Amendment No. 2 to Alpharma Inc. Supplemental Pension Plan
This amendment updates the Alpharma Inc. Supplemental Pension Plan, effective June 22, 2006. It clarifies that only the Board of Directors can make significant changes to the plan or terminate it, while certain administrative or minor amendments can be made by designated committees. Importantly, no amendment or termination can reduce or eliminate benefits that employees have already earned as of the amendment date. The amendment ensures that accrued benefits are protected and specifies who has authority to make different types of plan changes.
AMENDMENT NO. 2 TO THE
A.LPHARMA INC. SUPPLEMENTAL PENSION PLAN
1. Section 4 of the Plan is hereby amended by deleting the first paragraph thereof and replacing it with the following:
"While the Company expect to continue the Plan, the Company, acting through its Board of Directors, must necessarily reserve and hereby does reserve the right to amend the Plan from time to time, provided, that no amendment of the Plan may cause the reduction or cessation of any benefits that were accrued as of the date of such amendment and otherwise would be payable under the plan, but for such amendment.
Notwithstanding the foregoing, the Board of Directors has delegated to the executive management Benefits Committee the authority to adopt administrative amendments to the Plan, provided, that such amendments do not involve a change in the costs or liability of the Company or alter the benefits payable thereunder. The Board of Directors has delegated to the Compensation Committee the authority to adopt all other amendments to the Plan, provided, that such amendments do not significantly increase or decrease benefit amounts, or are required to be adopted by the Board of Directors under the Code or the regulations thereunder. The Board of Directors retains the authority to adopt amendments to the Plan that significantly increase or decrease benefit amounts, or are required to be adopted by the Board of Directors under the Code or regulations thereunder.

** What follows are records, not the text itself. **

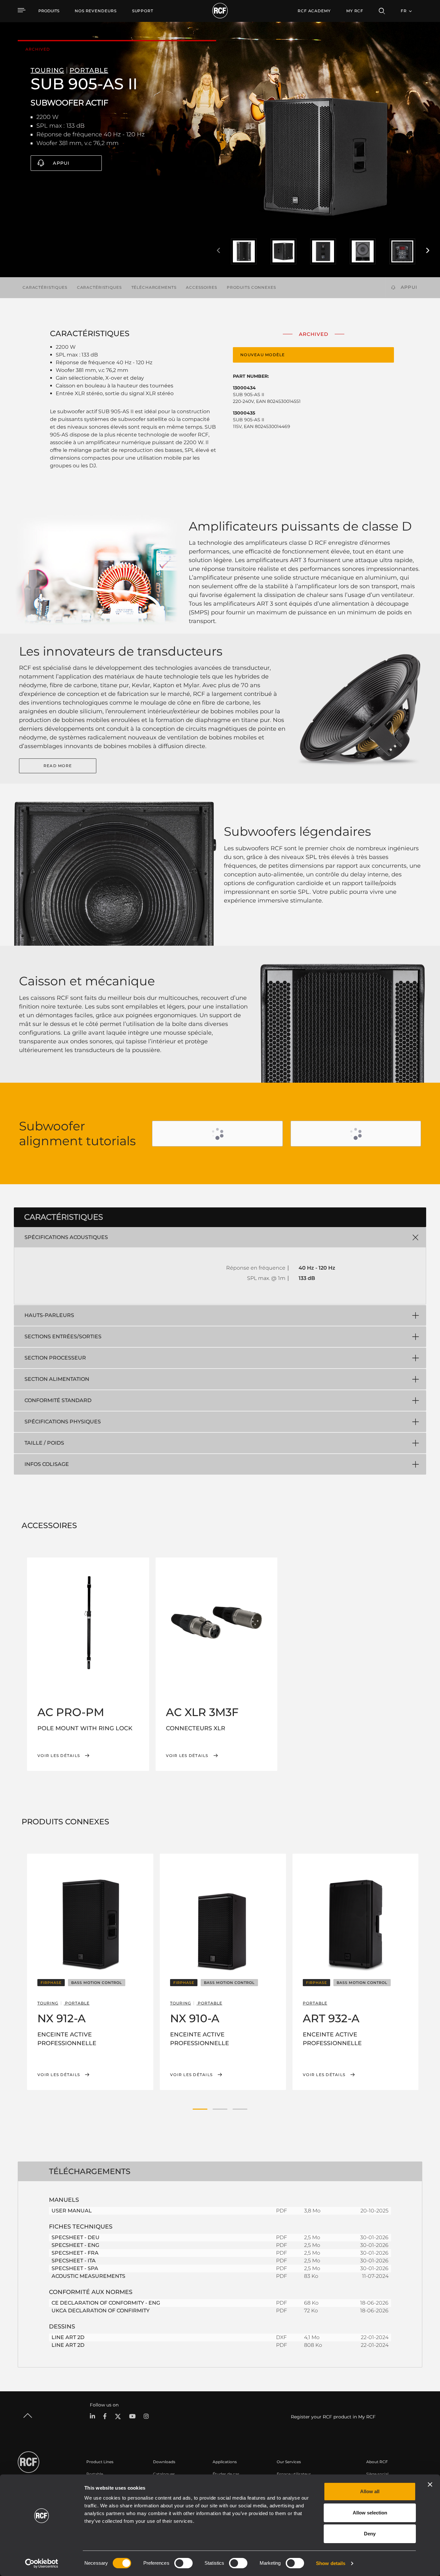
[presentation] (218, 251)
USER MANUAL (72, 2211)
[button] (200, 2109)
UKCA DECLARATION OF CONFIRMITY (100, 2311)
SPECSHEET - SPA (75, 2268)
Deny (370, 2533)
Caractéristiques (45, 287)
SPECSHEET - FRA (75, 2253)
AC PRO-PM (70, 1712)
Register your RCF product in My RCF (333, 2417)
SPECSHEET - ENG (75, 2245)
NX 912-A (61, 2018)
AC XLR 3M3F (202, 1712)
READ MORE (57, 765)
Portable (94, 2474)
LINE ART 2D (68, 2337)
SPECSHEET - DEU (76, 2237)
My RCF (354, 10)
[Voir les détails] (88, 1622)
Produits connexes (251, 287)
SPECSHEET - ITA (74, 2261)
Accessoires (201, 287)
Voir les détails (58, 1755)
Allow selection (370, 2512)
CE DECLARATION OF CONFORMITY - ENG (106, 2303)
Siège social (377, 2474)
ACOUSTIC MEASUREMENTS (88, 2276)
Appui (61, 163)
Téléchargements (154, 287)
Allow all (369, 2491)
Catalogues (164, 2474)
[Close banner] (430, 2484)
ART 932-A (331, 2018)
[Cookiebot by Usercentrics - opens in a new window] (42, 2563)
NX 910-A (194, 2018)
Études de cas (226, 2474)
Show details (330, 2563)
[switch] (183, 2563)
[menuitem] (95, 11)
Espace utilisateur (294, 2474)
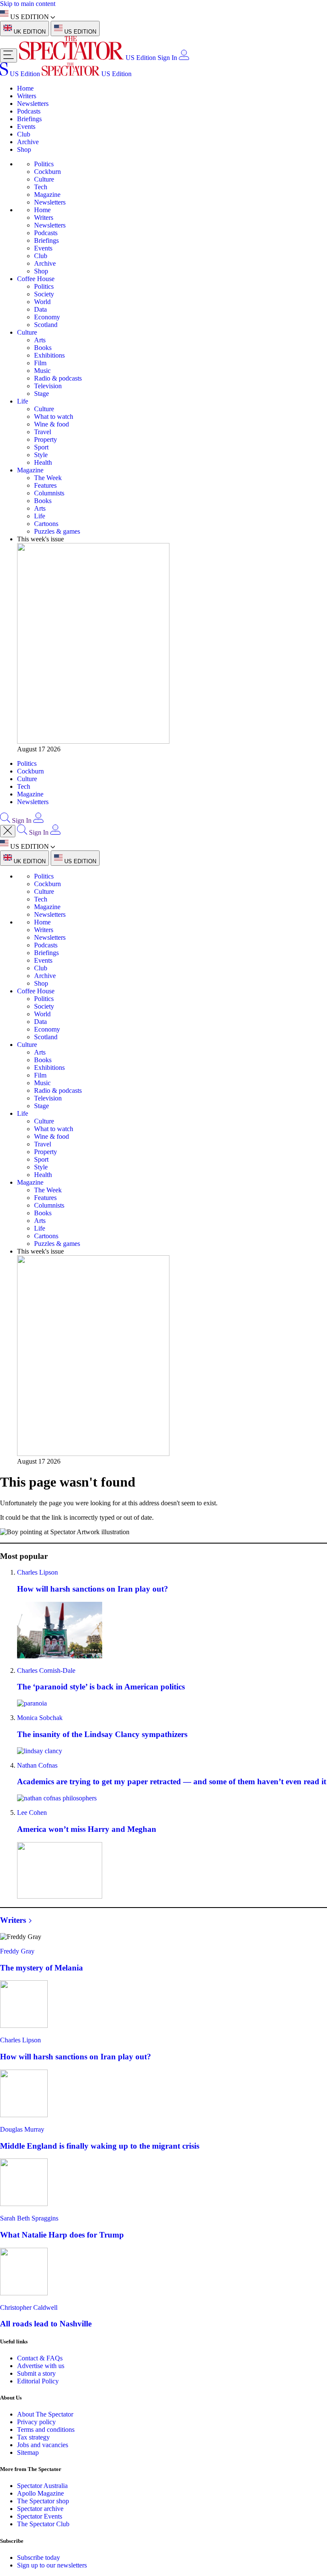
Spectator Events (39, 2516)
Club (23, 134)
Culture (44, 179)
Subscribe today (38, 2557)
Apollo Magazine (40, 2493)
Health (43, 462)
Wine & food (51, 424)
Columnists (49, 493)
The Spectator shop (43, 2501)
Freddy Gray (17, 1951)
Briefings (29, 118)
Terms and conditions (46, 2429)
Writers (26, 96)
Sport (41, 447)
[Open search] (5, 820)
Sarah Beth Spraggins (29, 2218)
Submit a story (36, 2373)
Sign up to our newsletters (52, 2565)
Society (44, 294)
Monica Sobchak (40, 1717)
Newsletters (33, 103)
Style (41, 454)
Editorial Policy (38, 2381)
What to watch (53, 416)
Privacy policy (36, 2421)
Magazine (47, 194)
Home (25, 88)
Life (22, 401)
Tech (40, 186)
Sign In (167, 57)
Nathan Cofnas (37, 1765)
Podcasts (28, 111)
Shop (24, 149)
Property (45, 439)
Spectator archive (40, 2508)
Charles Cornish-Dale (46, 1670)
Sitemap (28, 2452)
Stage (41, 393)
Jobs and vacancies (42, 2444)
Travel (42, 431)
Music (42, 370)
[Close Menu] (7, 831)
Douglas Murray (22, 2129)
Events (26, 126)
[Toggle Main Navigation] (8, 55)
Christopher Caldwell (28, 2307)
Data (40, 309)
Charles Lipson (37, 1572)
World (42, 301)
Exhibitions (49, 355)
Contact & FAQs (40, 2358)
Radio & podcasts (58, 378)
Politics (44, 164)
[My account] (184, 57)
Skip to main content (27, 3)
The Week (48, 477)
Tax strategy (33, 2437)
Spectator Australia (42, 2485)
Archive (28, 141)
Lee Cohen (32, 1812)
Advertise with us (40, 2365)
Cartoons (46, 523)
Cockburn (47, 171)
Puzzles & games (57, 531)
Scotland (45, 324)
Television (48, 386)
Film (40, 363)
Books (43, 347)
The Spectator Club (43, 2524)
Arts (40, 340)
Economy (47, 317)
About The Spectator (45, 2414)
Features (45, 485)
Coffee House (35, 278)
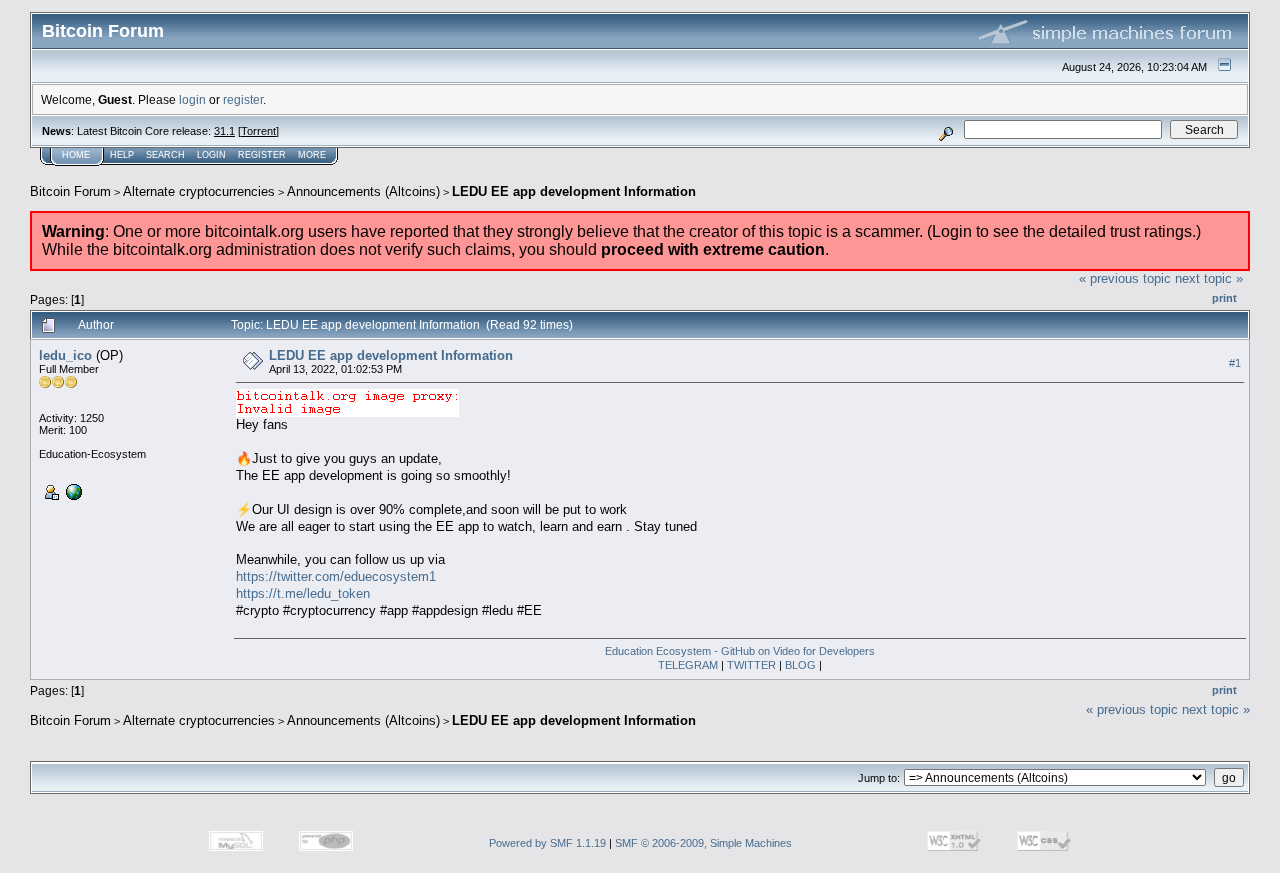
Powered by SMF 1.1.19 (547, 843)
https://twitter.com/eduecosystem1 (336, 576)
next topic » (1209, 278)
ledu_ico (65, 355)
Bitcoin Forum (70, 191)
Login (211, 155)
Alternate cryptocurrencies (199, 191)
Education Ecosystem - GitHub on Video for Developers (740, 651)
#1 (1235, 363)
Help (122, 155)
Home (76, 155)
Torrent (258, 131)
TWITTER (751, 665)
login (192, 99)
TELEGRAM (688, 665)
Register (262, 155)
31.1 (224, 131)
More (312, 155)
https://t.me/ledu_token (303, 593)
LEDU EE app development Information (574, 191)
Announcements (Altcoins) (363, 191)
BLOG (800, 665)
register (243, 99)
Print (1224, 298)
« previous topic (1125, 278)
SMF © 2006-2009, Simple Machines (703, 843)
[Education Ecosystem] (72, 491)
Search (165, 155)
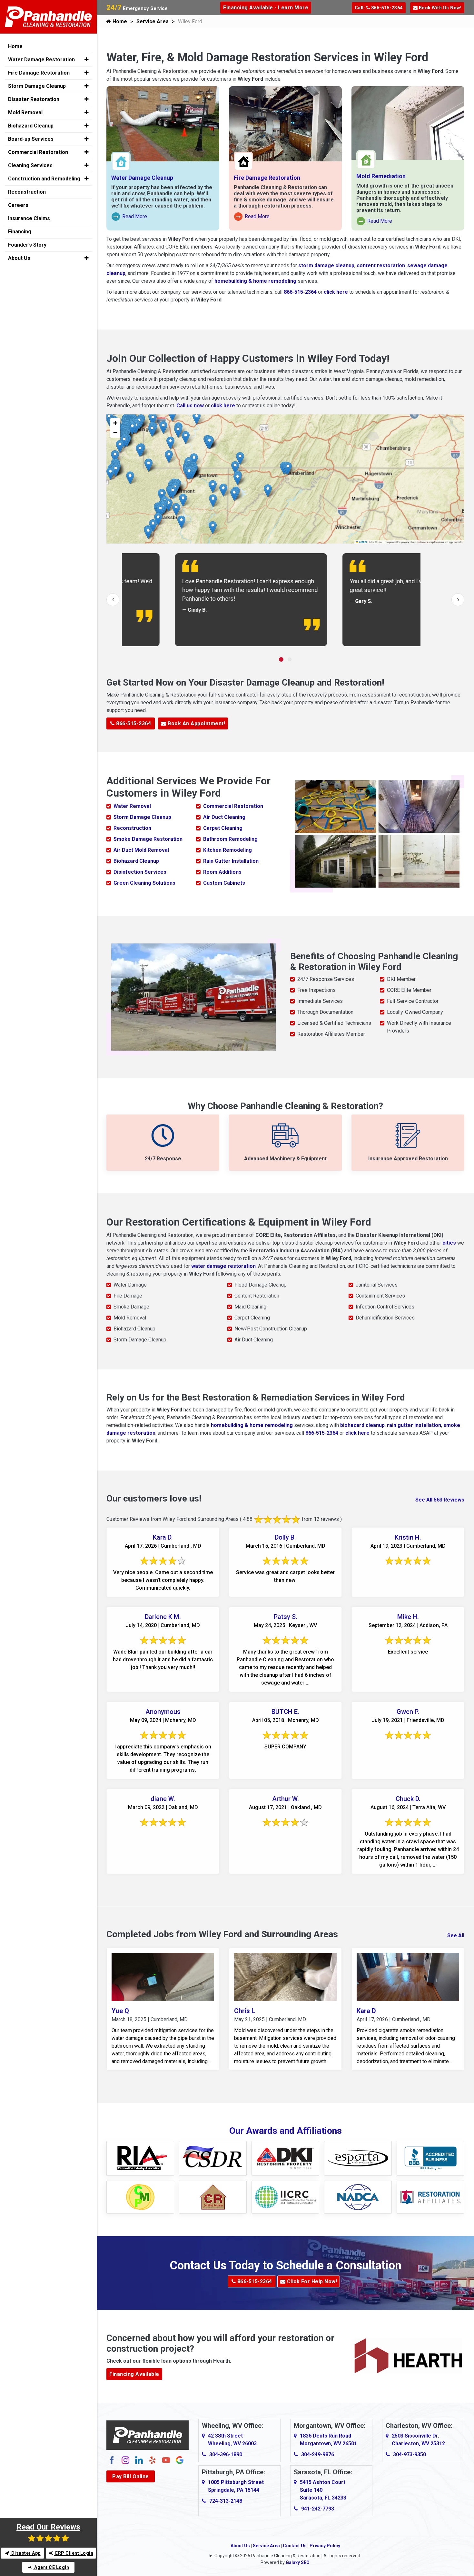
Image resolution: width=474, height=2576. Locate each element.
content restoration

The Company, acting through its Board of Directors, may terminate the Plan at any time, provided, that no such termination may cause the reduction or cessation of any benefits that were accrued as of the date of such amendment and otherwise would be payable under the plan, but for such amendment."
2. Section 4 of the Plan is hereby amended by adding the phrase, "through its Board of Directors", immediately after the term "Company" in the first sentence thereof."